▸ **Work instruction**:
Report each line below that carries the word "agent".

Screenshot grounding data:
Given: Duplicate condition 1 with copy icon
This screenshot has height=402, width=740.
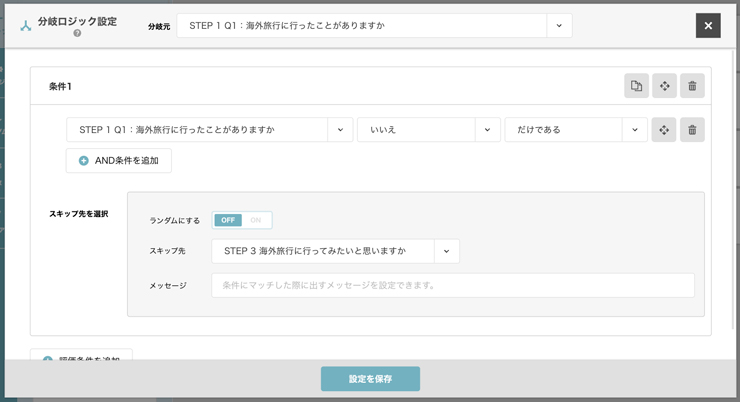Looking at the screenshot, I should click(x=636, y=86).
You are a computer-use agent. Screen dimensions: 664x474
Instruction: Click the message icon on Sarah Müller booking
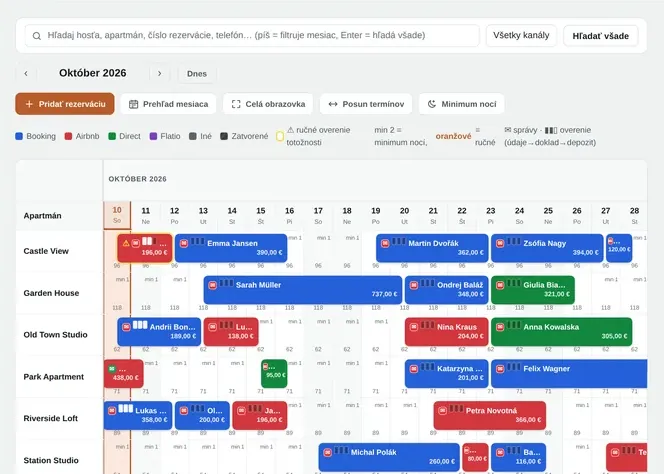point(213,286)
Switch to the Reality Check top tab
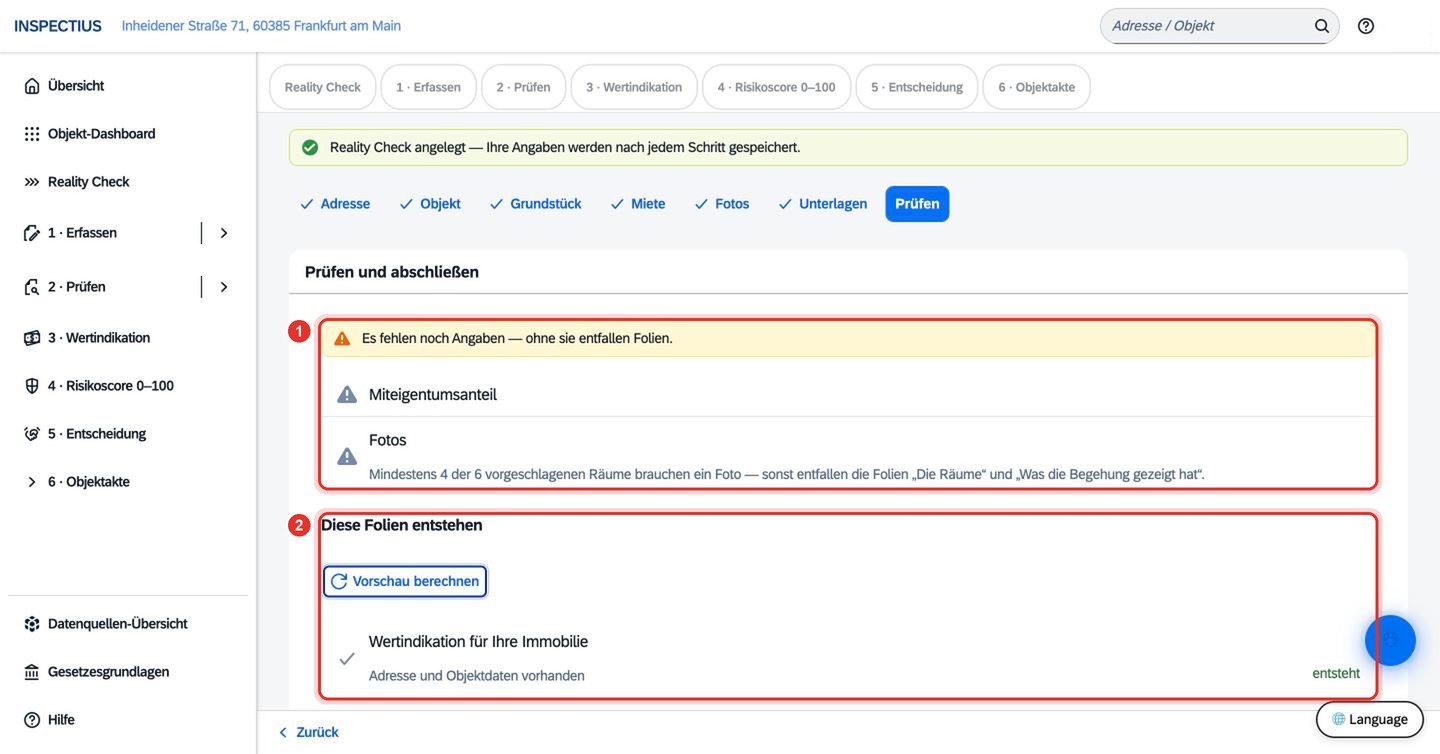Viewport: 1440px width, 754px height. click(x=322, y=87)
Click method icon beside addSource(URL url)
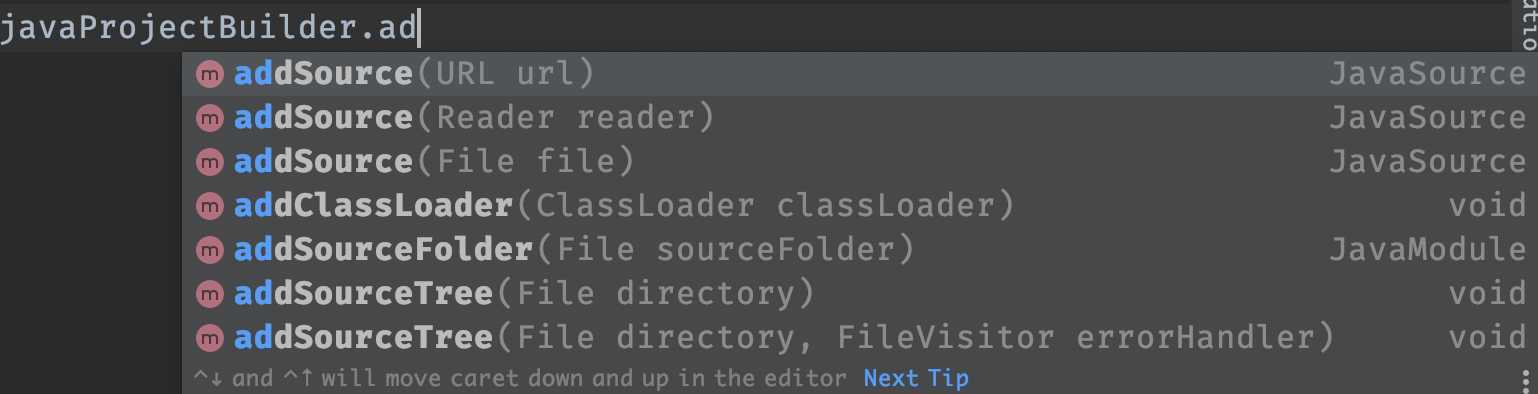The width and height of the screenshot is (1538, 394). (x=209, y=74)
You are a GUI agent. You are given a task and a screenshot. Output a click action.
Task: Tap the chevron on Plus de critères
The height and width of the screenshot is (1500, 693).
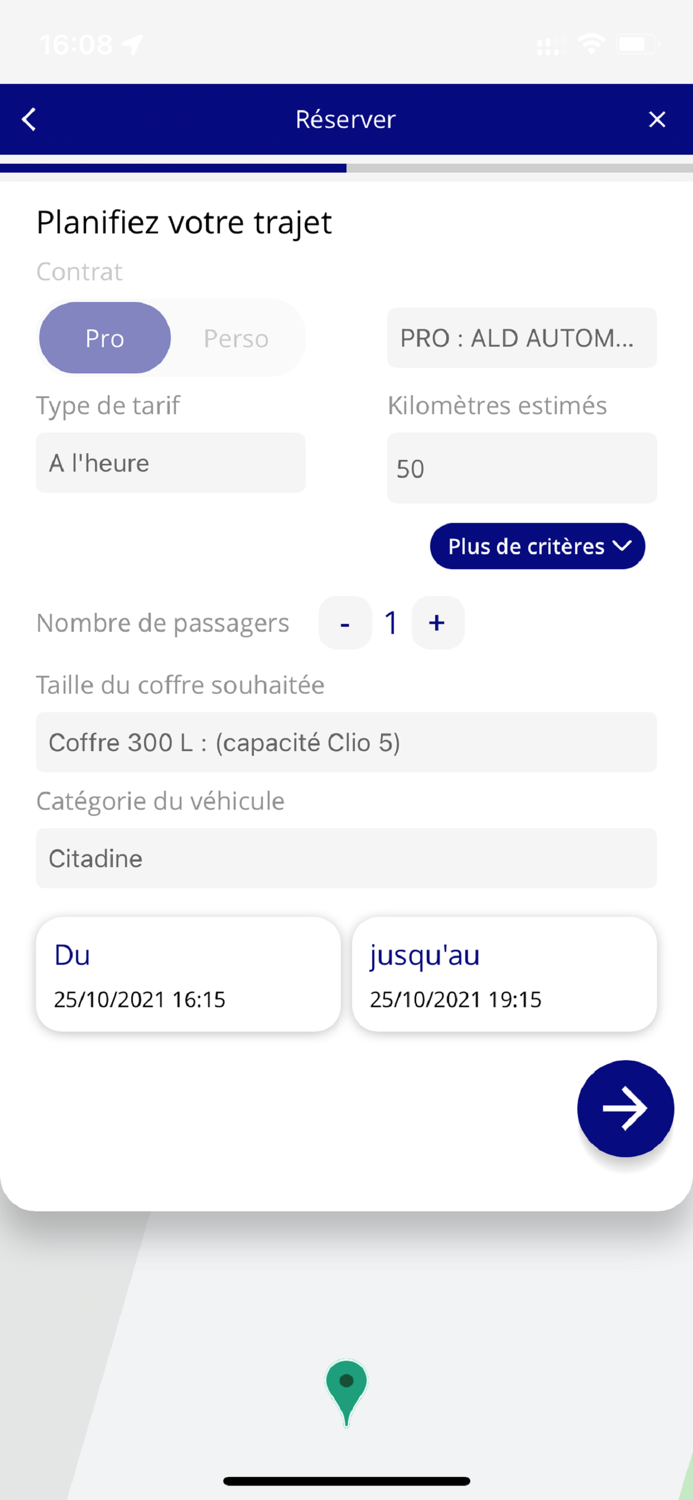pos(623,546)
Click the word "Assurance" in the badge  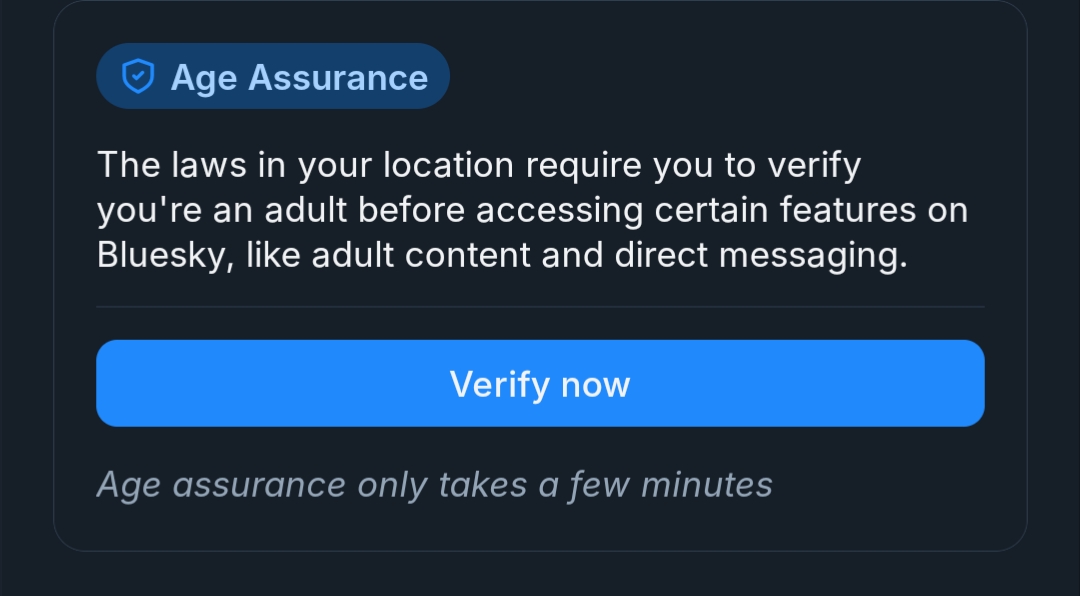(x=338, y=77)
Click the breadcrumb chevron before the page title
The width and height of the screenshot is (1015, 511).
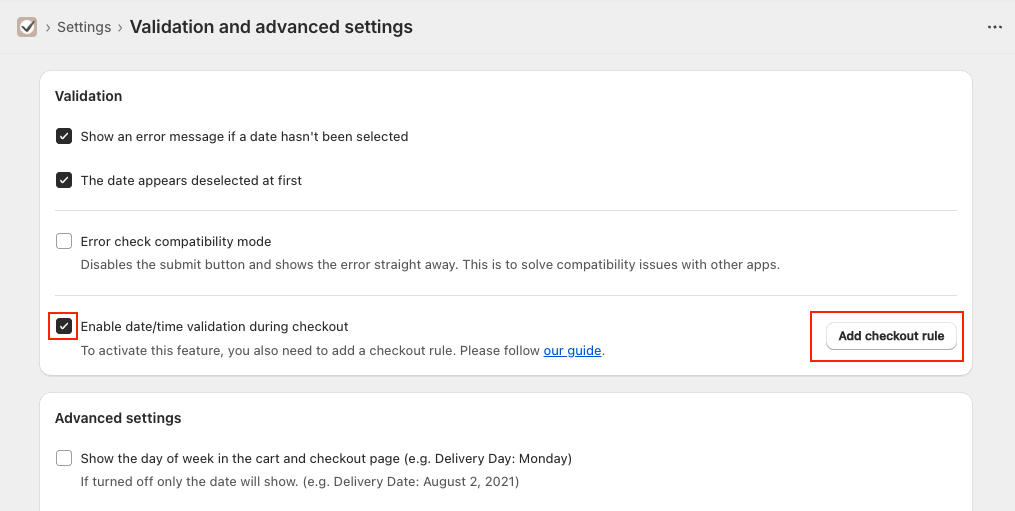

▸ **Expected output**:
You are a computer-use agent. Screen dimensions: 664x474
You are a GUI agent. You are given a task and a screenshot. Output a click action.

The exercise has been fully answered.